Onapsis has detected scanning activities for the exploit originating from Europe and Asia.
"The release of a public exploit significantly increases the chance of an attack attempt since it also expands potential attackers not only to SAP experts or professionals but also to script-kiddies or less-experienced attackers that can now leverage public tools instead of creating their own," says Sebastian Bortnik, Onapsis' director of research.
Compromised SAP applications that are connected to the SolMan platform can place "an organization's business process and data at risk, impacting cybersecurity and regulatory compliance," Onapsis reports.
Because SAP Solution Manager is usually not exposed to the internet, Bortnik says the exploit “is much more useful for internal attackers or as a post-exploitation tool once the attacker has breached the network, and therefore the exploit is run in the internal network, not through the web."
A Critical Vulnerability
The vulnerability - a missing authentication check - can lead to the compromise of all SAP applications connected to SolMan, the report says.
The vulnerability has a CVSSv3 score of 10.0, the highest risk level. The research report says remote actors can exploit this vulnerability to run commands to achieve full privileges.
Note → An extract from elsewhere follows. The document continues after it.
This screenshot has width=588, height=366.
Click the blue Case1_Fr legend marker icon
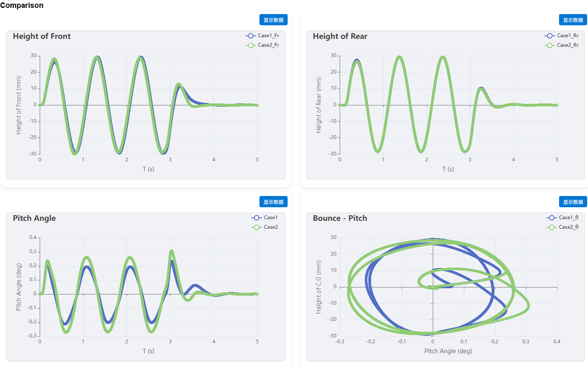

They can also conduct other malicious activities, such as:
- Shutting down any connected SAP systems;
- Deleting any data in the SAP systems, including key data that can cause business disruption;
- Assigning super-user privileges to any user, enabling them to run business operations that would normally require special privileges;
- Reading sensitive data from the database, including employee and customer personal information.
But wide exploitation of the vulnerability is unlikely because of the complex nature of SAP's infrastructure, Bortnik says.
In July 2020, cybersecurity experts identified a zero-day vulnerability, tracked as CVE-2020-6287, in SAP's NetWeaver Application Server, causing SAP to urge prompt patching (see: Users Urged to Patch Critical Flaw in SAP NetWeaver AS).
In June 2020, researchers at the security firm Trustwave disclosed six vulnerabilities in SAP Adaptive Server Enterprise 16.0 database software (see: Researchers Disclose 2 Critical Vulnerabilities in SAP ASE).